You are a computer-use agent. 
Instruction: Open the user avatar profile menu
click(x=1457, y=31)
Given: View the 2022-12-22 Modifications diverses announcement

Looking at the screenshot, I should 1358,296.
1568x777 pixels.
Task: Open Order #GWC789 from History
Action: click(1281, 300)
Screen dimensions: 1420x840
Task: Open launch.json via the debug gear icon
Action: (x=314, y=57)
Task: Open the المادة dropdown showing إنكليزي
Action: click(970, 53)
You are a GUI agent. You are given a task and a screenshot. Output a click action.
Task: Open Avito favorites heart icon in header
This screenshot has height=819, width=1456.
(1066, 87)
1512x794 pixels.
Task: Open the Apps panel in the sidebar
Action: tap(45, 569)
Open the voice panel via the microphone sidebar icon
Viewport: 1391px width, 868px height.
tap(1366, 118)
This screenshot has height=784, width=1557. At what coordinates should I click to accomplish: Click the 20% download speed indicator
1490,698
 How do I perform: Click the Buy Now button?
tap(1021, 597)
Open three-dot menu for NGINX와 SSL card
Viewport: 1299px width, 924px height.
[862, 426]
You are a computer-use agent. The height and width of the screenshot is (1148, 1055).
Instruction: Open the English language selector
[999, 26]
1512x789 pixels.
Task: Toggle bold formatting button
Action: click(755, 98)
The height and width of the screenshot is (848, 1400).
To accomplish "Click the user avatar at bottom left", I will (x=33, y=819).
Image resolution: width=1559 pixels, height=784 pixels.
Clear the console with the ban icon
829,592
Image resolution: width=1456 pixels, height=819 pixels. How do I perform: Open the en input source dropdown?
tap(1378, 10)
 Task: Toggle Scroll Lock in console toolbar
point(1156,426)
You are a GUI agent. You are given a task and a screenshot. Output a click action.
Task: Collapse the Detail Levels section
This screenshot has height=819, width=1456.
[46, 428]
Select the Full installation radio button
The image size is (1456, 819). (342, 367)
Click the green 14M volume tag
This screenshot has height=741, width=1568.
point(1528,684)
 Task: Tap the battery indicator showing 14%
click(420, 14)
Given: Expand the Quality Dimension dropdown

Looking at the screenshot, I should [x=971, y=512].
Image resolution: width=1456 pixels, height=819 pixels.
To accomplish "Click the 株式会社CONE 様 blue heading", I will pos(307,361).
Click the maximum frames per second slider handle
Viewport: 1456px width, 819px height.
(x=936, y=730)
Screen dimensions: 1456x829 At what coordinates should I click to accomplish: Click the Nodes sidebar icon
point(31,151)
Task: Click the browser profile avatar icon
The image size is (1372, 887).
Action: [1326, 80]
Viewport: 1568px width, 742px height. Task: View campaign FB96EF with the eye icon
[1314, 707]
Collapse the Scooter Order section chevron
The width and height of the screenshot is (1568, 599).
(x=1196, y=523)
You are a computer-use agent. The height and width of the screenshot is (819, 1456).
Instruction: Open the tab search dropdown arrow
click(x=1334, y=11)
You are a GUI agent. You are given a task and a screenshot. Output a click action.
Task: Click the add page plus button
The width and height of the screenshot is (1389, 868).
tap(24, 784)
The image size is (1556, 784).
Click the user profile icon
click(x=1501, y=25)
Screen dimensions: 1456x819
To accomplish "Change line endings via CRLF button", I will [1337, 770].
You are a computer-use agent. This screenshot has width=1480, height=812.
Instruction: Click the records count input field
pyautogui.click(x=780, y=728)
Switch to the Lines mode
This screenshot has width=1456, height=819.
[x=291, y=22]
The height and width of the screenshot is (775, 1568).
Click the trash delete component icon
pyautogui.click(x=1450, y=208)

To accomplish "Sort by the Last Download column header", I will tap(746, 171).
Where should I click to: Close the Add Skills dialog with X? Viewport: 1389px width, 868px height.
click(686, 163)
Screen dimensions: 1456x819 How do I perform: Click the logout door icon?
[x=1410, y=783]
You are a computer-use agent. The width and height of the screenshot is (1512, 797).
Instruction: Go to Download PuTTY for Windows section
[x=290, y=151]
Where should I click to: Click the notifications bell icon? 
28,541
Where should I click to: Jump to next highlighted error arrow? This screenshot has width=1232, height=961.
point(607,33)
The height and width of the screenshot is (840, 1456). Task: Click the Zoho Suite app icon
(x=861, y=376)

TASK OBJECTIVE: Copy out the records once more, exactly as they are written.

FINISHED EXERCISE:
You are a computer-use agent. 
Instruction: Open the user avatar profile menu
click(x=1457, y=31)
Given: View the 2022-12-22 Modifications diverses announcement

Looking at the screenshot, I should 1358,296.
1568x777 pixels.
Task: Open Order #GWC789 from History
Action: click(1281, 300)
Screen dimensions: 1420x840
Task: Open launch.json via the debug gear icon
Action: (x=314, y=57)
Task: Open the المادة dropdown showing إنكليزي
Action: click(970, 53)
You are a GUI agent. You are given a task and a screenshot. Output a click action.
Task: Open Avito favorites heart icon in header
This screenshot has height=819, width=1456.
(1066, 87)
1512x794 pixels.
Task: Open the Apps panel in the sidebar
Action: tap(45, 569)
Open the voice panel via the microphone sidebar icon
Viewport: 1391px width, 868px height.
tap(1366, 118)
This screenshot has height=784, width=1557. At what coordinates should I click to accomplish: Click the 20% download speed indicator
1490,698
 How do I perform: Click the Buy Now button?
tap(1021, 597)
Open three-dot menu for NGINX와 SSL card
Viewport: 1299px width, 924px height.
[862, 426]
You are a computer-use agent. The height and width of the screenshot is (1148, 1055).
Instruction: Open the English language selector
[999, 26]
1512x789 pixels.
Task: Toggle bold formatting button
Action: click(755, 98)
The height and width of the screenshot is (848, 1400).
To accomplish "Click the user avatar at bottom left", I will (x=33, y=819).
Image resolution: width=1559 pixels, height=784 pixels.
Clear the console with the ban icon
829,592
Image resolution: width=1456 pixels, height=819 pixels. How do I perform: Open the en input source dropdown?
tap(1378, 10)
 Task: Toggle Scroll Lock in console toolbar
point(1156,426)
You are a GUI agent. You are given a task and a screenshot. Output a click action.
Task: Collapse the Detail Levels section
This screenshot has height=819, width=1456.
[46, 428]
Select the Full installation radio button
The image size is (1456, 819). (342, 367)
Click the green 14M volume tag
This screenshot has height=741, width=1568.
point(1528,684)
 Task: Tap the battery indicator showing 14%
click(420, 14)
Given: Expand the Quality Dimension dropdown

Looking at the screenshot, I should [x=971, y=512].
Image resolution: width=1456 pixels, height=819 pixels.
To accomplish "Click the 株式会社CONE 様 blue heading", I will pos(307,361).
Click the maximum frames per second slider handle
Viewport: 1456px width, 819px height.
(x=936, y=730)
Screen dimensions: 1456x829 At what coordinates should I click to accomplish: Click the Nodes sidebar icon
point(31,151)
Task: Click the browser profile avatar icon
The image size is (1372, 887).
Action: [1326, 80]
Viewport: 1568px width, 742px height. Task: View campaign FB96EF with the eye icon
[1314, 707]
Collapse the Scooter Order section chevron
The width and height of the screenshot is (1568, 599).
(x=1196, y=523)
You are a computer-use agent. The height and width of the screenshot is (819, 1456).
Instruction: Open the tab search dropdown arrow
click(x=1334, y=11)
You are a GUI agent. You are given a task and a screenshot. Output a click action.
Task: Click the add page plus button
The width and height of the screenshot is (1389, 868).
tap(24, 784)
The image size is (1556, 784).
Click the user profile icon
click(x=1501, y=25)
Screen dimensions: 1456x819
To accomplish "Change line endings via CRLF button", I will [1337, 770].
You are a computer-use agent. This screenshot has width=1480, height=812.
Instruction: Click the records count input field
pyautogui.click(x=780, y=728)
Switch to the Lines mode
This screenshot has width=1456, height=819.
[x=291, y=22]
The height and width of the screenshot is (775, 1568).
Click the trash delete component icon
pyautogui.click(x=1450, y=208)

To accomplish "Sort by the Last Download column header", I will tap(746, 171).
Where should I click to: Close the Add Skills dialog with X? Viewport: 1389px width, 868px height.
click(686, 163)
Screen dimensions: 1456x819 How do I perform: Click the logout door icon?
[x=1410, y=783]
You are a computer-use agent. The width and height of the screenshot is (1512, 797).
Instruction: Go to Download PuTTY for Windows section
[x=290, y=151]
Where should I click to: Click the notifications bell icon? 
28,541
Where should I click to: Jump to next highlighted error arrow? This screenshot has width=1232, height=961.
point(607,33)
The height and width of the screenshot is (840, 1456). Task: Click the Zoho Suite app icon
(x=861, y=376)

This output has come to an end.